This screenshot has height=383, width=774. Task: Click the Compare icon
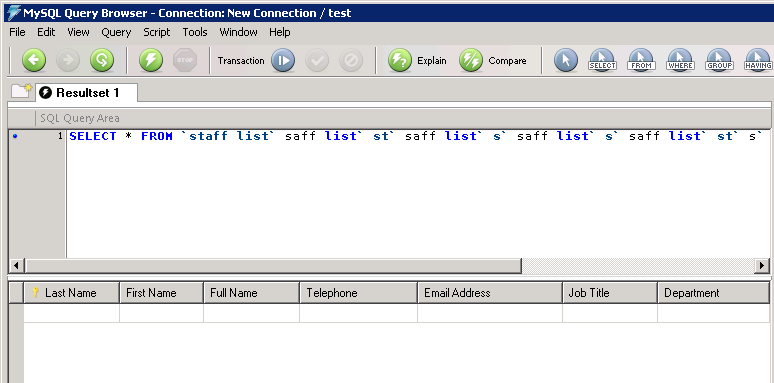tap(471, 61)
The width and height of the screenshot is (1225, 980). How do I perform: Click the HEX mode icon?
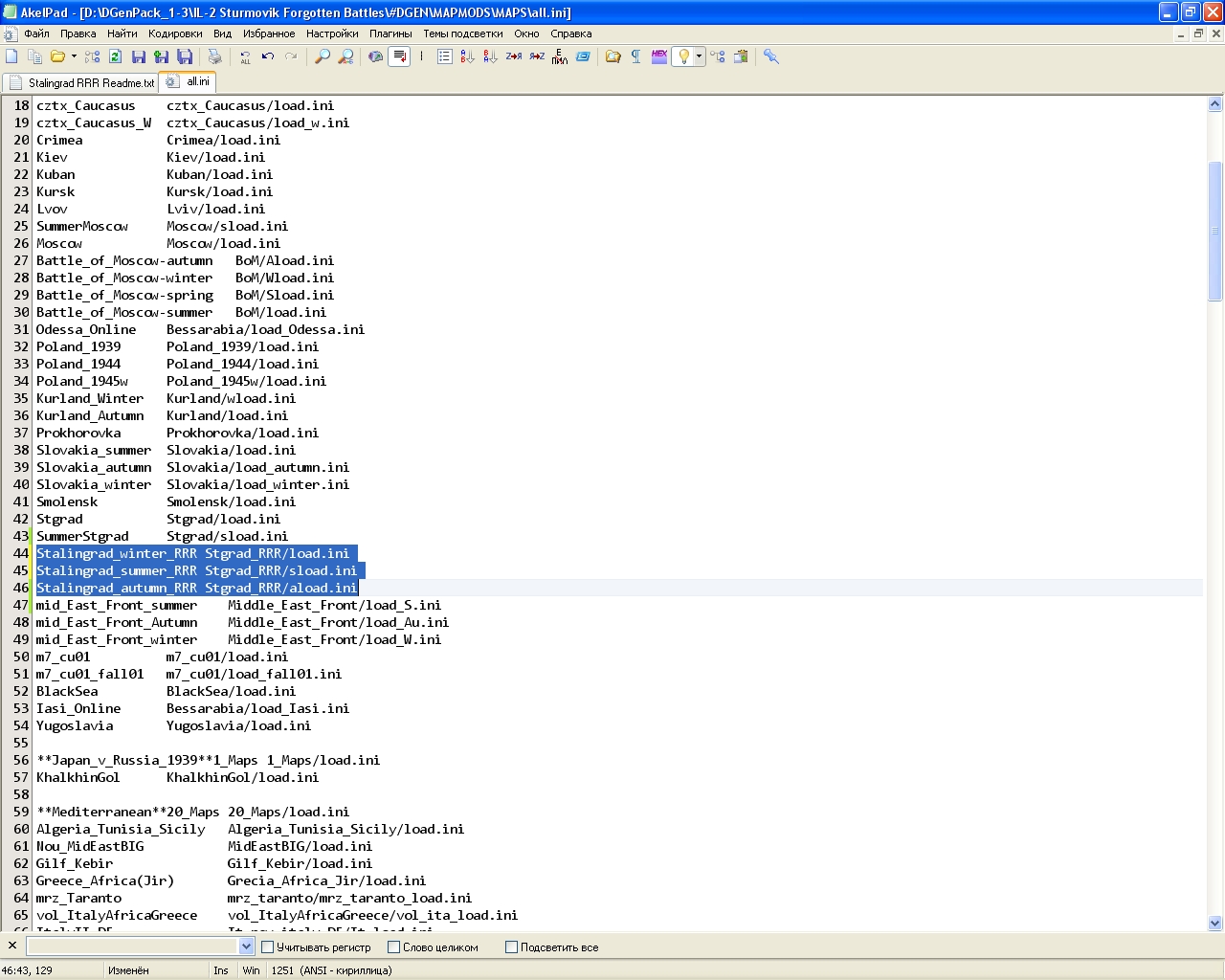click(x=659, y=56)
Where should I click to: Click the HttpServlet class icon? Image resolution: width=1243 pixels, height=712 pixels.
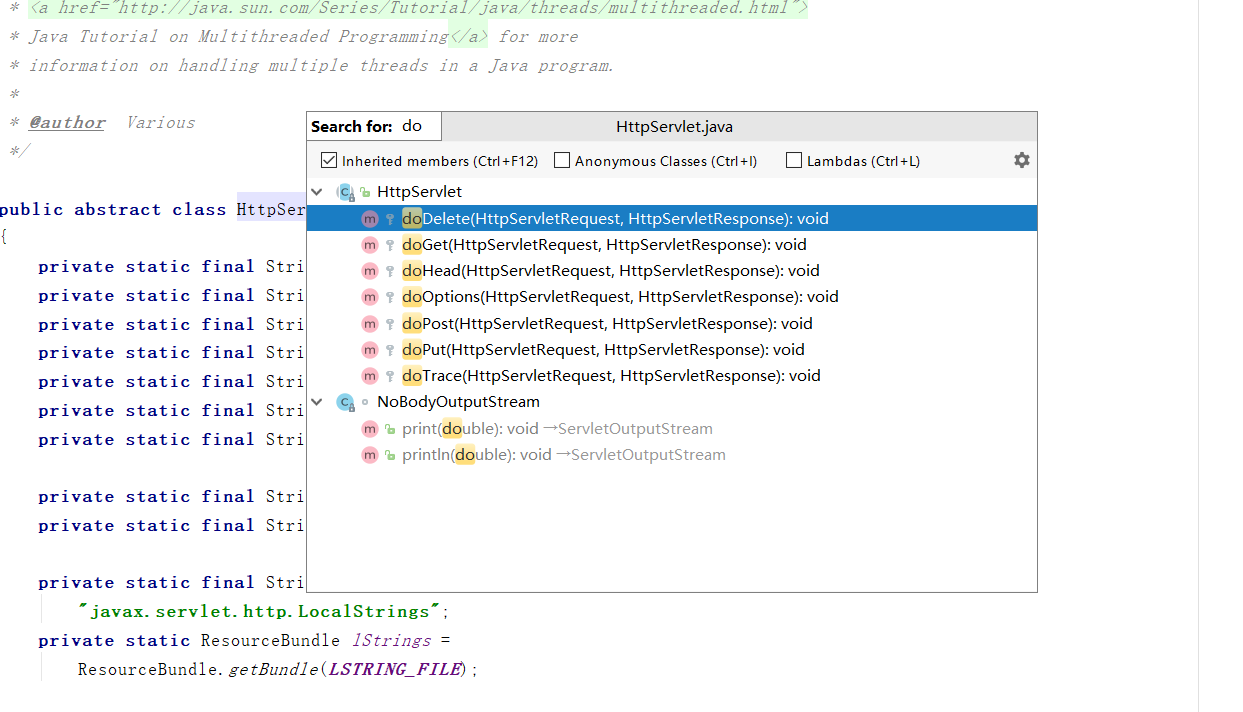pyautogui.click(x=346, y=192)
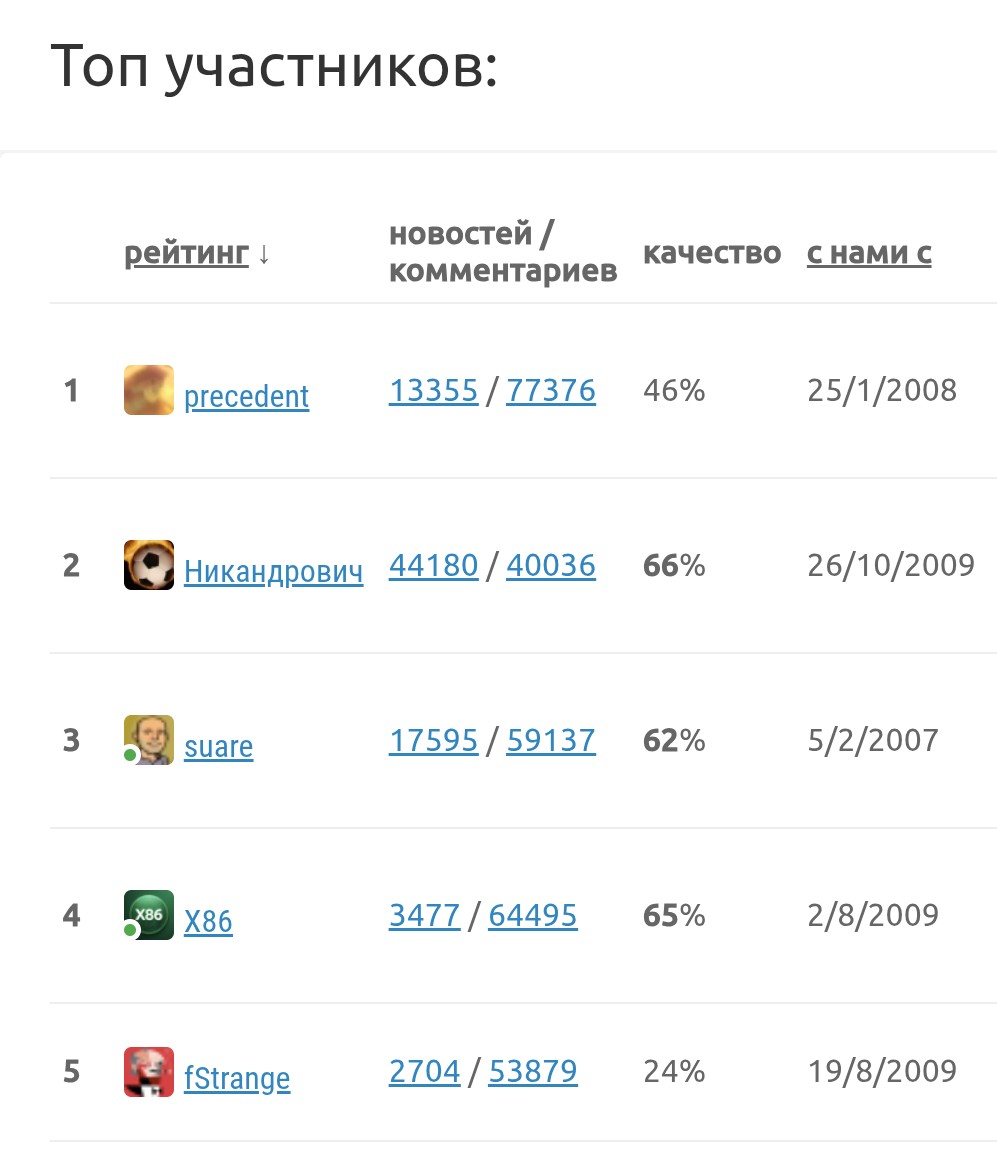Click the green X86 avatar
997x1150 pixels.
coord(149,915)
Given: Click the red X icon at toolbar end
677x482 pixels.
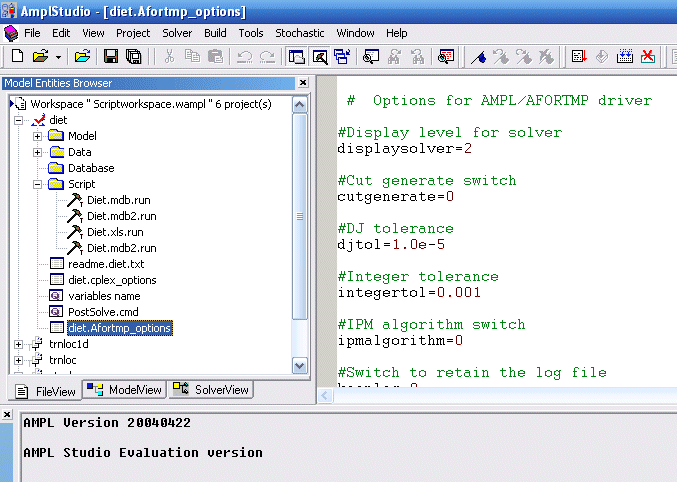Looking at the screenshot, I should (x=648, y=56).
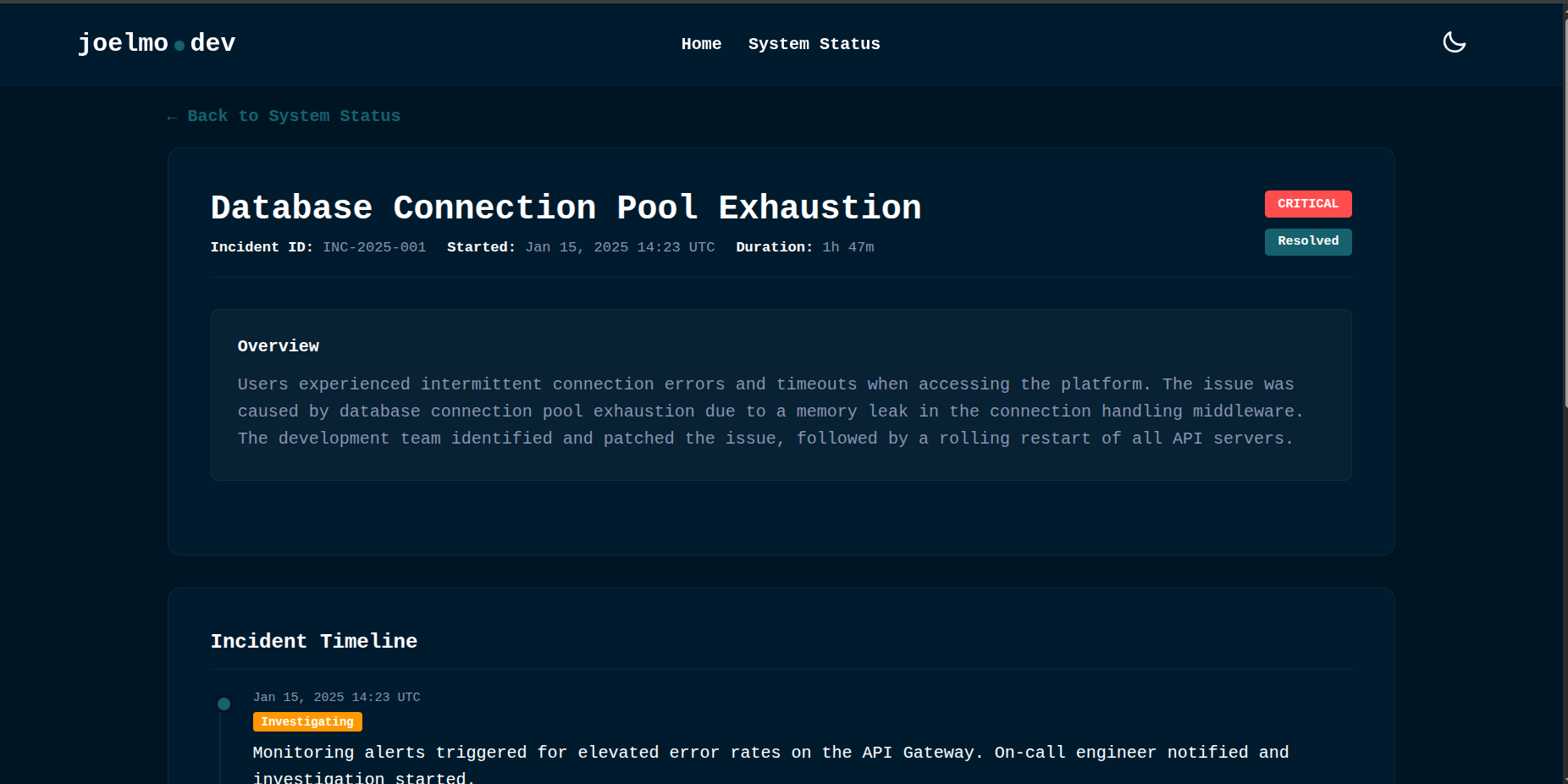Select the orange Investigating status label
Image resolution: width=1568 pixels, height=784 pixels.
click(x=307, y=721)

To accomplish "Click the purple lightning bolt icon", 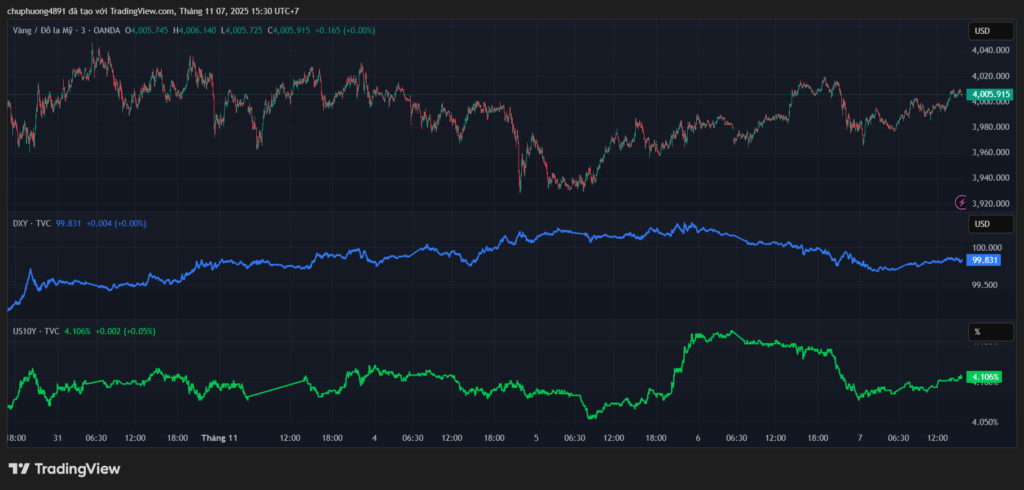I will click(962, 202).
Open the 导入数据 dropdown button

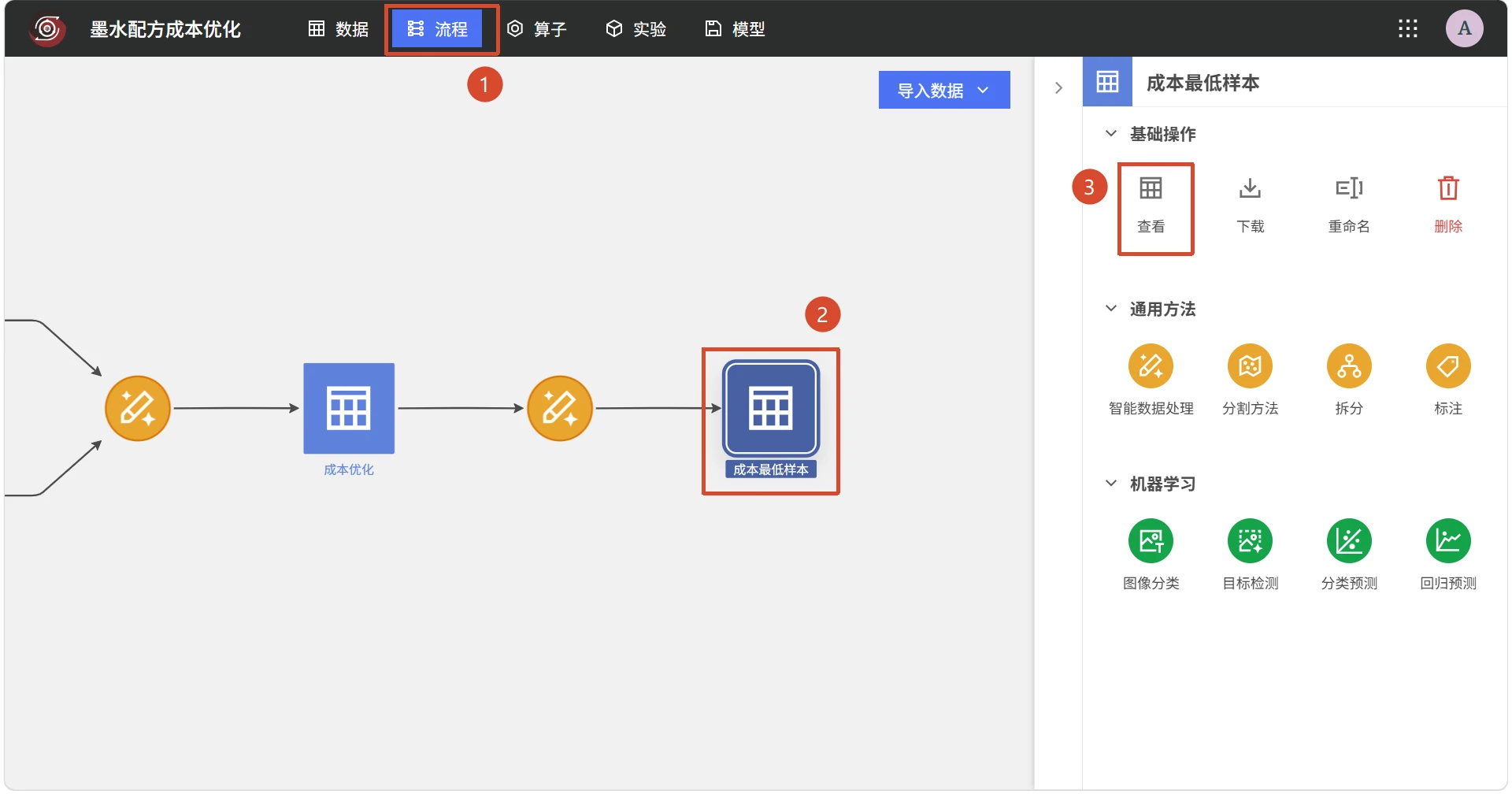(x=944, y=90)
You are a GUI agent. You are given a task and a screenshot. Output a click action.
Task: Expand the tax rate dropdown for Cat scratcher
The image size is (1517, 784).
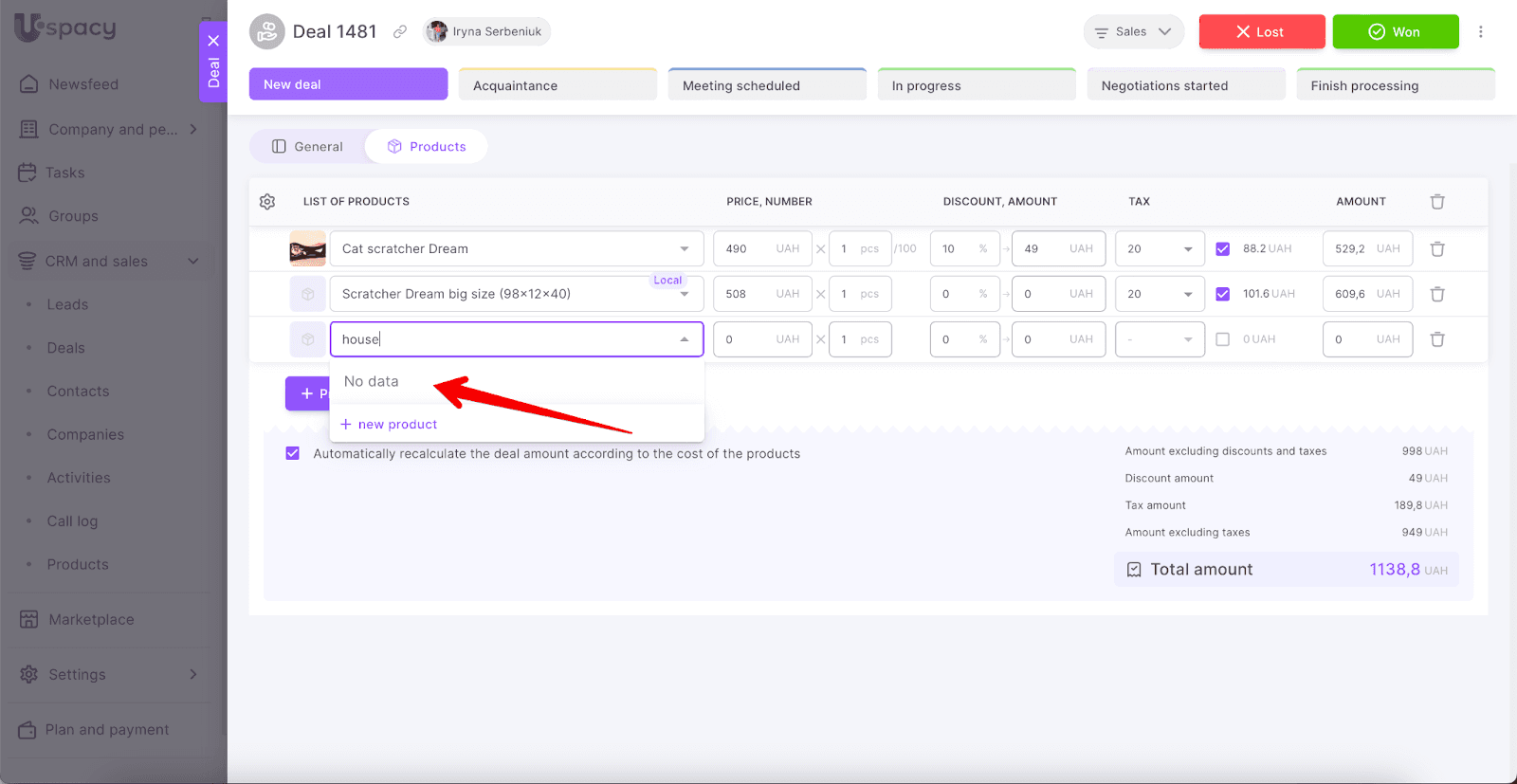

◆ EXERCISE DIRECTIONS ◆
Starting with the line that contains "Open the 导入数据 dropdown button" and ending with the last line of the material, every line must be written out exactly; no other lines and no pictures are wanted.

◆ WRITTEN ANSWER ◆
Open the 导入数据 dropdown button

(x=944, y=90)
You are a GUI agent. You are given a task and a screenshot. Output a click action.
Task: Expand the tax rate dropdown for Cat scratcher
The image size is (1517, 784).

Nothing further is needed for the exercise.